▶ [Objective] Write the next few paragraphs of the news excerpt below on rising bad loans at China's banks, starting after its final sentence.

The paper, run by China’s central bank, cited a report by

Orient Asset Management Corp – one of four firms charged with

cleaning up bad debts at China’s banks – which said bad debts

could soar in the steel, ship building and solar sectors as well

as among exporters, local governments and property developers.

“China’s outstanding non-performing loans (NPLs) as well as

the average NPL ratio are likely to rise,” the newspaper said,

citing the report.

The risk of a rise in bad loans comes as banks face pressure

to increase capital under stricter international banking rules

and raises the urgency of NPL disposal, the report said.

In the Orient survey of Chinese bankers, some 69.4 percent

believed the average NPL ratio for Chinese banks – now just

under 1 percent – could rise to 1-2 percent by the end of 2012

while 20.6 percent believed it could climb to 2-3 percent.

A total of 53.6 percent of respondents believed China’s

total NPLs would rise by less than 10 percent in 2012, while

28.7 percent of them believed the rise could be 10-20 percent.

Many analysts suspect the real NPL ratio for Chinese banks

could be higher than the official 0.97 percent rate, especially

given the sharp slowdown in the economy this year.

The NPL ratio in China’s entrepreneurial hub of Wenzhou has

more than doubled to 3 percent this year, according to state

media reports.

▶ [Given material]
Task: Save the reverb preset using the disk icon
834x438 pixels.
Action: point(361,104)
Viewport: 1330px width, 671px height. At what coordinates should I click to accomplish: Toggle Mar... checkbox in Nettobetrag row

▶ [Expected output]
China’s annual GDP growth in the third quarter of 2012 was

its slowest since the first quarter of 2009, with the 7.4

percent expansion below the government’s target of 7.5 percent

and well short of 2011’s full year growth of 9.2 percent.

Economists polled by Reuters expect China’s growth in 2012

to be its slowest since 1999 – the year Beijing set up Huarong,

Cinda, Great Wall Asset Management Corp, and Orient to take over

1.4 trillion worth of non-performing loans from its state-owned

banks in preparation for their stock market listings.

China’s top five banks – Industrial and Commercial Bank of

China Bank of China, China Construction Bank

and Agricultural Bank of China and Bank of

Communications – could all roll out NPL sales.

The size of each NPL sale could between 1-5 billion yuan

($160-$800 million), the report said.

Chinese banks stopped large-scale bad loan sales after 2006

and the existing bad loans at AMCs are drying up after years of

debt resolution, the newspaper said.

Golman Sachs and Morgan Stanley have been

among foreign banks actively buying Chinese distressed assets.